2018-05-05

freshwater consumption

I'd like it to be a theme of my writing about teaching that I learn as much as any student in my class when I teach! It certainly is a fact. This semester has been huge for me because I'm teaching a subject I don't know much about (sustainability), and because I am teaching writing, which is a first (yes, in 25 years of teaching, I have never taught writing).

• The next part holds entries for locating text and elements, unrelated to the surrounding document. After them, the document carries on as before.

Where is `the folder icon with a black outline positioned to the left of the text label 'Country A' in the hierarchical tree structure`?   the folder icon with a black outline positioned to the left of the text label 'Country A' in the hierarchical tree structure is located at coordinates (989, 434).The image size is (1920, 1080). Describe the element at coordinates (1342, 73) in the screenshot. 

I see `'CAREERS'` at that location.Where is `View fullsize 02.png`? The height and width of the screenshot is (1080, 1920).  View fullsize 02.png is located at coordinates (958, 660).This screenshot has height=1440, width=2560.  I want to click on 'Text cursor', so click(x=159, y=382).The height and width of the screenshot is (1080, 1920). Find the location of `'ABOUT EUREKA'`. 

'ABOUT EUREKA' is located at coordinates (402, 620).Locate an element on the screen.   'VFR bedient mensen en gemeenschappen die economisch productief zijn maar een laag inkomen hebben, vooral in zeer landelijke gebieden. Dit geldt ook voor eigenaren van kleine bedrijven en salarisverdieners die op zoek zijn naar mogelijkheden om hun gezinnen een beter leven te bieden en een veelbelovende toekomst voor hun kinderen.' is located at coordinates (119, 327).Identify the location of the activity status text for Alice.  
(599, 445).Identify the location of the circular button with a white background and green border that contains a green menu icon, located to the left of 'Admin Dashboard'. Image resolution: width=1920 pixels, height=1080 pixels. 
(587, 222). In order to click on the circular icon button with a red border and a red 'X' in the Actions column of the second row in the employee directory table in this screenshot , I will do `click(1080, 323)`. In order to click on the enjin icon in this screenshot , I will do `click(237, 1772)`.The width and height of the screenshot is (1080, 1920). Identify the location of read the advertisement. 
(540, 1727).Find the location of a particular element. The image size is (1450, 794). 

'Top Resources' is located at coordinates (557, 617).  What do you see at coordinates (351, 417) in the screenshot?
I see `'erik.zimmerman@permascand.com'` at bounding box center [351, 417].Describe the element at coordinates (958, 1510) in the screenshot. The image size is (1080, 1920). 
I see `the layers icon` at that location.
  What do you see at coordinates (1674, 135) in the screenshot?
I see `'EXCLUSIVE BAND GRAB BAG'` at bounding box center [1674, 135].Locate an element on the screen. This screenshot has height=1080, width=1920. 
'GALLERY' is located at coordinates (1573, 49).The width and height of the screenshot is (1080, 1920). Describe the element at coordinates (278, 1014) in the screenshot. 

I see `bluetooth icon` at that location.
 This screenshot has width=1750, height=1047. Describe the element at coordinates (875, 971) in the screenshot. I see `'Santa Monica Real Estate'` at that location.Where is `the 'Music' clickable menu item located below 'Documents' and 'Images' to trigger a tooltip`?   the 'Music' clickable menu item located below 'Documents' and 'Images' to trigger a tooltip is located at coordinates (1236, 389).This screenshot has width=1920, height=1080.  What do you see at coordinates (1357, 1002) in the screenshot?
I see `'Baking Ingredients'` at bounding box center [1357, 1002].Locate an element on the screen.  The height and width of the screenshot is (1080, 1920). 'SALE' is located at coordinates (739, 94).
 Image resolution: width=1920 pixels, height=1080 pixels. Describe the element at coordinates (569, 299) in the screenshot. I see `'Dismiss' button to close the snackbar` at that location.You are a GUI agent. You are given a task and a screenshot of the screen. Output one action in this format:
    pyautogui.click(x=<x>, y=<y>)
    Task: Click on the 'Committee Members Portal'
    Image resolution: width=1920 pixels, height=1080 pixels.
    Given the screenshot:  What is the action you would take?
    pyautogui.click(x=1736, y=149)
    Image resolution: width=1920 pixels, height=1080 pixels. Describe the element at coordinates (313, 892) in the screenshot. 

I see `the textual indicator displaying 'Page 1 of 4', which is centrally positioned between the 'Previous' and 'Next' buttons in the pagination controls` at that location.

A few weeks ago I gave a (writing) assignment to estimate global freshwater needs by computing your own freshwater needs and extrapolating to the world. Then compare with estimates of global usage. My expectation: That a typical American college kid uses way more water than a typical person on Earth, and this would be a lesson about disparity. I wasn't wrong, but I also wasn't right either:

It turns out that global freshwater use is way larger than any estimate of your own personal water use, extrapolated to the globe! Isn't that odd? It's because global freshwater use is not dominated by household uses like laundry and toilets (which, by the way, don't need freshwater). It is dominated by agriculture. If you add in your own share of agricultural water use, a typical American uses way more than the average human! But it is hard to know or estimate this without significant engineering research.

There was one clue, however, in the essays I got: One student included the amount of water used to water a lemon tree in their dorm room. It was a trivial amount of water, so it was almost a joke. But then if you think about how much food we eat relative to the miniscule annual production of that tiny lemon tree, there is a little window into just how much water we must use for agriculture.